Two more ‘Apostates’!
Dear Mr. Sina,
I don’t know where to start, perhaps with a huge THANK YOU.
My story is such, my only purpose in life was to please HIM, I tried logically and it wasn’t working. So I handed my intellect to Mo and His imaginary friend Allah, and complied with the tenants of Islam even though they made no sense.
However, I did mental gymnastics to make them look sensible and logical. Eventually if I were to be what He wanted me to, I’d have become a loony and it wouldn’t be humanly possible to maintain such a lifestyle, not in this era anyway!
I studied Islam in Madressah, I did Hifz classes, I was at some stage a role model Muslim. But as I mentioned, my intellect was thirsty for logical answers for what appeared weird behaviour of Mo.
I stopped reading the Quran like a parrot in a language I never understood and started reading a compendium of translations. After all God couldn’t have expected only Arabs to accept Islam or understand it, that would be insane. I searched for answers and every time I found one, I found 10 more problems. Eventually the errors, the contradictions, injustices, unfairness, stupidity, oppression became unanswerable.
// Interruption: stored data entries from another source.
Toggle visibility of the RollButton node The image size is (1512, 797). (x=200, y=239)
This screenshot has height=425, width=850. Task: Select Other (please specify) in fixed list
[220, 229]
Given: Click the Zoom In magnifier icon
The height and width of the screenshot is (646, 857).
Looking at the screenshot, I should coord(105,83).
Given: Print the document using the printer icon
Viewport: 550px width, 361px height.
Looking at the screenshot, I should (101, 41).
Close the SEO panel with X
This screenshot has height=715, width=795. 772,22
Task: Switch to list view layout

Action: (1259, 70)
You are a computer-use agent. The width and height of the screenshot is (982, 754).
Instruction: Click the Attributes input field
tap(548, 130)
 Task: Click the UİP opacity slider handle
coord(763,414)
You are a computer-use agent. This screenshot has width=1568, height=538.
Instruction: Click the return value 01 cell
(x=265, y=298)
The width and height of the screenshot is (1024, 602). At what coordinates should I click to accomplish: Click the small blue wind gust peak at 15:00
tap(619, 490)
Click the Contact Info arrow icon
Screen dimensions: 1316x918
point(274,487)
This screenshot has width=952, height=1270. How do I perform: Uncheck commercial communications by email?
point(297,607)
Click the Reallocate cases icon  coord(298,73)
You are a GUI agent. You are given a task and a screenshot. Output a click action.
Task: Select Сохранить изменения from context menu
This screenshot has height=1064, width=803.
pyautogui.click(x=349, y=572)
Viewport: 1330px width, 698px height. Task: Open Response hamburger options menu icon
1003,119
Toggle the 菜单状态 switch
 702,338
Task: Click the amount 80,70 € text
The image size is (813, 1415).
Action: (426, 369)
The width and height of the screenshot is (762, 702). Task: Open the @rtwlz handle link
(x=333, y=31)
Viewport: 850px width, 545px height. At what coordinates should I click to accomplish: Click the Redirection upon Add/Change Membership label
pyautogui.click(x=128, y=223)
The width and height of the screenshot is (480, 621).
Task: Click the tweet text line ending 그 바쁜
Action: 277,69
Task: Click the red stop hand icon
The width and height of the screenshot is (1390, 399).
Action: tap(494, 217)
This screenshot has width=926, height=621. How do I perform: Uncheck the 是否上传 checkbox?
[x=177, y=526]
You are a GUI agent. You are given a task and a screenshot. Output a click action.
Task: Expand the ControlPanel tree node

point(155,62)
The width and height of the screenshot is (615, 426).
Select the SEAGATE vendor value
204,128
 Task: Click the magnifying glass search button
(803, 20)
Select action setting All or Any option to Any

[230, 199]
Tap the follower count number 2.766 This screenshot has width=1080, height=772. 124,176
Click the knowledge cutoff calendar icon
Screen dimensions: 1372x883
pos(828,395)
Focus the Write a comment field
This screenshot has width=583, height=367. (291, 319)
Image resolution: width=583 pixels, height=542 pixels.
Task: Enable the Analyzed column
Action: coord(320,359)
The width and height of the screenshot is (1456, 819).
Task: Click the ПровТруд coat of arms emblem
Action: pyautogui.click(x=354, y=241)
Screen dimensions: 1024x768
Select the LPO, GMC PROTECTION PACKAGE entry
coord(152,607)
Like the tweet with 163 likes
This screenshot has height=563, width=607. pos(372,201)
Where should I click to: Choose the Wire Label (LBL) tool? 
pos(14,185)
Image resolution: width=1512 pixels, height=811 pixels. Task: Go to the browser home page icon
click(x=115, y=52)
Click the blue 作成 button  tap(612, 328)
I was in denial for very long. I sought answers on other websites, but they attacked either the person posing such questions or went off at a tangent as they too couldn’t answer. Your site was instrumental in me leaving my faith. I left Islam 3 years ago and I’ll never go back. It is sheer evil and the advice of a lunatic. Muhammad and his mental illness took many valuable years of my life…wasted!
I married young and have been fortunate enough to convince my wife to leave Islam too. We’ve been happier ever since. I would like to personally thank you, hence this mail. I have purchased your book and loved it. It is on the money, not because I agree with it, but because it’s plausible and relies on authentic sources.
I still wonder how I ever followed Islam! I’m 25 years old and glad to know what I know now. However, family and friends will be impossible to change. I can’t even pray for them anymore. lol.
Once again…thank you. And despite what others write about you, I know you are a good man. Take Care and a job well done! Could you please reply even if it’s just to say you received it? At least I know you know how I feel.